• THINGS TO DO
- a) In the news report below on the German power retailer, how many energy suppliers in Britain have ceased trading since early September?
- b) List every factor that the news report below gives for the soaring power and gas prices across Europe.

• SOURCE EXTRACT
-*-*-
FRANKFURT, Oct 21 (Reuters) – German power retailer Ziegler Strom-Vertrieb said on Thursday it would stop delivering to customers in Kappelrodeck in the state of Baden-Wuerttemberg at the end of 2021 due to spiralling wholesale prices.
It is the second small power supplier in Germany this week to announce it will stop operating due to the surge in gas prices.
“With our procurement conditions, we can no longer offer customers market-compatible prices,” Ziegler said in a notice on its website. “For example, purchasing prices in early October were five times over what they were a year ago.”
Suppliers across Europe are struggling with soaring power and gas prices due to factors ranging from insatiable energy demand in Asia to Europe’s carbon policy and a period of lighter winds.
In Britain 12 energy suppliers have ceased trading since early September.
Ziegler – whose market exit was confirmed by the federal energy regulator, the Bundesnetzagentur – also said there would be a price hike from Dec. 1, 2021 but gave no further details on that.
Under the relevant regulations, this means that its customers have the right to immediately opt for a different supplier as of that date.
-*-*-
• ENTRIES SUPPLIED

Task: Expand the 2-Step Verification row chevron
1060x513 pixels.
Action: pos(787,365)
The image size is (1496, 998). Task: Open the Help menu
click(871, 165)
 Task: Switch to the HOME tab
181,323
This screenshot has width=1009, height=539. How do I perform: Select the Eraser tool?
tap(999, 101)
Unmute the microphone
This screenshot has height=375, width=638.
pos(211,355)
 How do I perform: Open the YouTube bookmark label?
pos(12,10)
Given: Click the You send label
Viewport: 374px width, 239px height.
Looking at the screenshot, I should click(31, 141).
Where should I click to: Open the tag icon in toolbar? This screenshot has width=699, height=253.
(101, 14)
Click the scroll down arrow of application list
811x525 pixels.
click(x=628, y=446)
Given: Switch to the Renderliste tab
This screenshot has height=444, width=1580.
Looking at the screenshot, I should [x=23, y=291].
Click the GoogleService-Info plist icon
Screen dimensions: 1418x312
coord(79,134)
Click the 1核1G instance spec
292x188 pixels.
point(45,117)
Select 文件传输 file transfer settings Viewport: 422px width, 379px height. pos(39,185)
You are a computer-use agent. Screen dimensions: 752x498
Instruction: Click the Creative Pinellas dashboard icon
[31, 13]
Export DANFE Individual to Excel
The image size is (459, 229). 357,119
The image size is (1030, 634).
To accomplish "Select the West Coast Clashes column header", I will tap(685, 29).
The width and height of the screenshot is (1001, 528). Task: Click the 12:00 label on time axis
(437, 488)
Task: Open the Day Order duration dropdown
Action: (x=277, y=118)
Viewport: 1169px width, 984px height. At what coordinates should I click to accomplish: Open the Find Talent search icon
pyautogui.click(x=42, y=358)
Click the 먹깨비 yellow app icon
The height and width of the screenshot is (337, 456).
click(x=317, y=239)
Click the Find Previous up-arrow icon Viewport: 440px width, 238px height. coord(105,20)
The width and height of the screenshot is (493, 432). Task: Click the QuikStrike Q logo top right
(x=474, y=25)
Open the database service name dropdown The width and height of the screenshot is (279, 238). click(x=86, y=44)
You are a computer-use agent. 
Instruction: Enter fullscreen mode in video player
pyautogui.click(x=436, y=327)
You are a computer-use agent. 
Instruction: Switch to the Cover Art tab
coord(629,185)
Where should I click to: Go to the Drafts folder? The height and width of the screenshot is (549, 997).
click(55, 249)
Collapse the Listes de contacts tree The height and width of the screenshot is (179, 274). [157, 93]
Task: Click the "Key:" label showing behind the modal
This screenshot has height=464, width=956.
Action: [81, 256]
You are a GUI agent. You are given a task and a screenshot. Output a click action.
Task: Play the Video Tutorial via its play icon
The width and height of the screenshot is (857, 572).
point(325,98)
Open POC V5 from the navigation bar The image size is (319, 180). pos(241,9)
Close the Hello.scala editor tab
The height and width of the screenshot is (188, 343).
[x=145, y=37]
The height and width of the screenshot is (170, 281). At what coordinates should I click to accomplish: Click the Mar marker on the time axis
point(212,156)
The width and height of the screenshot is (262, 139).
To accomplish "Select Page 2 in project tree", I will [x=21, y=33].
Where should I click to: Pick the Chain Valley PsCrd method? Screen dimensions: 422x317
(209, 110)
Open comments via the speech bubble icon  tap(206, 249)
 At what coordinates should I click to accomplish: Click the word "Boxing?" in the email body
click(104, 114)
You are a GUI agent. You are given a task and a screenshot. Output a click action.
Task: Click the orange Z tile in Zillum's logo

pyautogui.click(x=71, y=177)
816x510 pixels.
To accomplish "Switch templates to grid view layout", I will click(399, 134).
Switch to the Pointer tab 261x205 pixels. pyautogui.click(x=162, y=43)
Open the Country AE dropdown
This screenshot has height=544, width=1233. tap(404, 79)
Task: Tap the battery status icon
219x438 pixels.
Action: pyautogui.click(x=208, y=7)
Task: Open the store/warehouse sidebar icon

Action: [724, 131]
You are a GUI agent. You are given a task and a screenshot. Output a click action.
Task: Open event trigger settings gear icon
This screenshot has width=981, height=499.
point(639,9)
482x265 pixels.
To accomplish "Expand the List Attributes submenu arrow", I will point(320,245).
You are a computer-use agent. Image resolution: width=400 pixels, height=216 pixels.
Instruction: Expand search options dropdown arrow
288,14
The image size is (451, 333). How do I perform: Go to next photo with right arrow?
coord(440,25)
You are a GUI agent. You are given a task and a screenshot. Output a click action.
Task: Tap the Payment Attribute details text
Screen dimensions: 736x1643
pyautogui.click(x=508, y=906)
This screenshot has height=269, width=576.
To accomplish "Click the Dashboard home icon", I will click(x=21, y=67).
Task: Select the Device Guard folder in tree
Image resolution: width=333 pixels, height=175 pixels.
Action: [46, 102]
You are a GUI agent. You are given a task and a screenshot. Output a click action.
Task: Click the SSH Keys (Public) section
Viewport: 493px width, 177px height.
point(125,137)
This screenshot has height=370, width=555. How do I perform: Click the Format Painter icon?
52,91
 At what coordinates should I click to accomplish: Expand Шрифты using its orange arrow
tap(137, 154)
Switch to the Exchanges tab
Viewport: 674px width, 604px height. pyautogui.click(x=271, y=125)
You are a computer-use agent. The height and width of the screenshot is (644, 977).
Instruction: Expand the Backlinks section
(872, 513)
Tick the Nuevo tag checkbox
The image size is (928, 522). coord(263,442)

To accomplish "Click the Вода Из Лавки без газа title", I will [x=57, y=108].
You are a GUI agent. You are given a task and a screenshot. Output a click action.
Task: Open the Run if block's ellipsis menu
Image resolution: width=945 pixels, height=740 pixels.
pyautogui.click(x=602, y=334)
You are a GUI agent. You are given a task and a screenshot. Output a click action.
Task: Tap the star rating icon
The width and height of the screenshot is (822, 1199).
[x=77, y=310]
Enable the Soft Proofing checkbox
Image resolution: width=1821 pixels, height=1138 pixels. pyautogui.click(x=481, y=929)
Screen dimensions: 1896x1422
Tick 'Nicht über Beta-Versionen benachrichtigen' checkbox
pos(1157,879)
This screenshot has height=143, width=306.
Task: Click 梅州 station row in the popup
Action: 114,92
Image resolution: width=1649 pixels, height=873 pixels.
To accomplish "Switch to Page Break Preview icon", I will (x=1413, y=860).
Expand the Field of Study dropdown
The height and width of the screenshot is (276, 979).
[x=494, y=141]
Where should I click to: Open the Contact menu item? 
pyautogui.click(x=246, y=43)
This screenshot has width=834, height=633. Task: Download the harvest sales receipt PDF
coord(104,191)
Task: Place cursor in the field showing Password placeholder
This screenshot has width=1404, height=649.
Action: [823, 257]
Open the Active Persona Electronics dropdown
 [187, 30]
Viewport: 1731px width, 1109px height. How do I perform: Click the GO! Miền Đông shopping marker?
-*-*-
• SOLUTIONS BELOW
- a) Twelve energy suppliers in Britain have ceased trading since early September.

- b)
- Insatiable energy demand in Asia
- Europe's carbon policy
- A period of lighter winds